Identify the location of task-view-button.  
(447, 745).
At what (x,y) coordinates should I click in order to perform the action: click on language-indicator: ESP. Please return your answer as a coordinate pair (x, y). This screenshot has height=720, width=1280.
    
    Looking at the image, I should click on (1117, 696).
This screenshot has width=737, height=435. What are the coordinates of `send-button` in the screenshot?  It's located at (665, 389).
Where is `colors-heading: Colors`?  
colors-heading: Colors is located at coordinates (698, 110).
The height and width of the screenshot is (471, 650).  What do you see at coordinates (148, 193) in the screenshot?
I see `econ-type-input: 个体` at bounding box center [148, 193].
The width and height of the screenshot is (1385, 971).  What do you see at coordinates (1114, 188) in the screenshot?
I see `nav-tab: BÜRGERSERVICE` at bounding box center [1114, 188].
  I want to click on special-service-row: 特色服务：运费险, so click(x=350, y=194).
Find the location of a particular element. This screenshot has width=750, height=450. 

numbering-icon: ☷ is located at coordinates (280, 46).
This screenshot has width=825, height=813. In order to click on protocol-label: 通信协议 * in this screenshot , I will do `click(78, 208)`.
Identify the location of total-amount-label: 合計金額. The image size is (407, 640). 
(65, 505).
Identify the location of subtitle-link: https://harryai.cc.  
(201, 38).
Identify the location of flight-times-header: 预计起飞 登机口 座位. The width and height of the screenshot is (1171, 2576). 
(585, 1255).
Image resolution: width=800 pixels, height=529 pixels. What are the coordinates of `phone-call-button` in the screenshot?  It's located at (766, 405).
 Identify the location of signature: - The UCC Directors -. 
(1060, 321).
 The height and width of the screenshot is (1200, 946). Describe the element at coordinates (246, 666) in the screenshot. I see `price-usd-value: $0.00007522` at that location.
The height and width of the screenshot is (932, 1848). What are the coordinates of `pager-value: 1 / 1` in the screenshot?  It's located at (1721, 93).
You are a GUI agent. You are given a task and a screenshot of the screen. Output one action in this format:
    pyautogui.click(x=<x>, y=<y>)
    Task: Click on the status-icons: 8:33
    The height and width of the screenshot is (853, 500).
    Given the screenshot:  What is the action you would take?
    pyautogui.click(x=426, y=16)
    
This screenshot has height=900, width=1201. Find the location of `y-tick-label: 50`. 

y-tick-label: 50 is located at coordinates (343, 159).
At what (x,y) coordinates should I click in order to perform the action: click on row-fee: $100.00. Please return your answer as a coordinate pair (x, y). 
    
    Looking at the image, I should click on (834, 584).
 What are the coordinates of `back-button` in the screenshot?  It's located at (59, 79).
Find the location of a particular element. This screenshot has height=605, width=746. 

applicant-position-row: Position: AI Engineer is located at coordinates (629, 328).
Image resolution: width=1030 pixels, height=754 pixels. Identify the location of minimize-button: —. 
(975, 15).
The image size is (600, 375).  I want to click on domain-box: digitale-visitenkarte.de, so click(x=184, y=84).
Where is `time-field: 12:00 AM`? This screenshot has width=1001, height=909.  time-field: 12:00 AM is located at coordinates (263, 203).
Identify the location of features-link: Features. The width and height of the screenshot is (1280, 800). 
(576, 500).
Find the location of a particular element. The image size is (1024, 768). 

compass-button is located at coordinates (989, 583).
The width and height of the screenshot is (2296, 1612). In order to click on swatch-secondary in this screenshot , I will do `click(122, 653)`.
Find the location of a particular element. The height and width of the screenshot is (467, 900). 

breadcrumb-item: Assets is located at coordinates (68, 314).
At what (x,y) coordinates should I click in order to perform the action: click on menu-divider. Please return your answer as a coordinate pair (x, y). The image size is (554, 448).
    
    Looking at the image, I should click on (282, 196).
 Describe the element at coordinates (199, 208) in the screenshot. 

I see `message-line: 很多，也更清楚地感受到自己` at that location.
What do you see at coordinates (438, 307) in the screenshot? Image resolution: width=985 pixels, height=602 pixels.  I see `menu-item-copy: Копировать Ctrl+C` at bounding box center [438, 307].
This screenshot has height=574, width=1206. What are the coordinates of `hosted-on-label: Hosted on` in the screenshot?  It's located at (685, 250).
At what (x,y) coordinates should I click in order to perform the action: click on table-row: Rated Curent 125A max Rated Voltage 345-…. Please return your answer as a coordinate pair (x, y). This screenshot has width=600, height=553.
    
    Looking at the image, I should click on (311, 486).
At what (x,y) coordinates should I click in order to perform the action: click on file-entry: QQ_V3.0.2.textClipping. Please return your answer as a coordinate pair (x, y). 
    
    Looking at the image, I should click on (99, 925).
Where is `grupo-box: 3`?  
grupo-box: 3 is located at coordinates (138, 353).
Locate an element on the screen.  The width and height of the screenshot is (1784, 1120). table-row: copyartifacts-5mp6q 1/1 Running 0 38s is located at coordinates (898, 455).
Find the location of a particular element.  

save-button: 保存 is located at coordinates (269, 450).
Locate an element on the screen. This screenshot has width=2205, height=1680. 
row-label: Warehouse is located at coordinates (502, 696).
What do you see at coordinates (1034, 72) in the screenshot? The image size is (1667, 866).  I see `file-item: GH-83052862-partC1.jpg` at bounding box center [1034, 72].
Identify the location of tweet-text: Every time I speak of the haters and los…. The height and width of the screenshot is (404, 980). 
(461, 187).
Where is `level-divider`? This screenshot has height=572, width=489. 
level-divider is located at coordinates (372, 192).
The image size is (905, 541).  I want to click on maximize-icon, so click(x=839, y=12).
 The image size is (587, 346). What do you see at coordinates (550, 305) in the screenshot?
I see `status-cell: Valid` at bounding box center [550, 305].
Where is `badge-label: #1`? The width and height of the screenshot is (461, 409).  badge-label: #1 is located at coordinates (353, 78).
○ ○ ○
● About this exercise
Can you copy out the stretch from the start of the data through the line containing "Image resolution: width=800", with both ends included and nothing else?

● Answer for this exercise
Identify the location of task-view-button.  
(447, 745).
At what (x,y) coordinates should I click in order to perform the action: click on language-indicator: ESP. Please return your answer as a coordinate pair (x, y). This screenshot has height=720, width=1280.
    
    Looking at the image, I should click on (1117, 696).
This screenshot has width=737, height=435. What are the coordinates of `send-button` in the screenshot?  It's located at (665, 389).
Where is `colors-heading: Colors`?  
colors-heading: Colors is located at coordinates (698, 110).
The height and width of the screenshot is (471, 650).  What do you see at coordinates (148, 193) in the screenshot?
I see `econ-type-input: 个体` at bounding box center [148, 193].
The width and height of the screenshot is (1385, 971).  What do you see at coordinates (1114, 188) in the screenshot?
I see `nav-tab: BÜRGERSERVICE` at bounding box center [1114, 188].
  I want to click on special-service-row: 特色服务：运费险, so click(x=350, y=194).
Find the location of a particular element. This screenshot has width=750, height=450. 

numbering-icon: ☷ is located at coordinates (280, 46).
This screenshot has width=825, height=813. In order to click on protocol-label: 通信协议 * in this screenshot , I will do `click(78, 208)`.
Identify the location of total-amount-label: 合計金額. The image size is (407, 640). 
(65, 505).
Identify the location of subtitle-link: https://harryai.cc.  
(201, 38).
Identify the location of flight-times-header: 预计起飞 登机口 座位. The width and height of the screenshot is (1171, 2576). 
(585, 1255).
Image resolution: width=800 pixels, height=529 pixels. What are the coordinates of `phone-call-button` in the screenshot?  It's located at (766, 405).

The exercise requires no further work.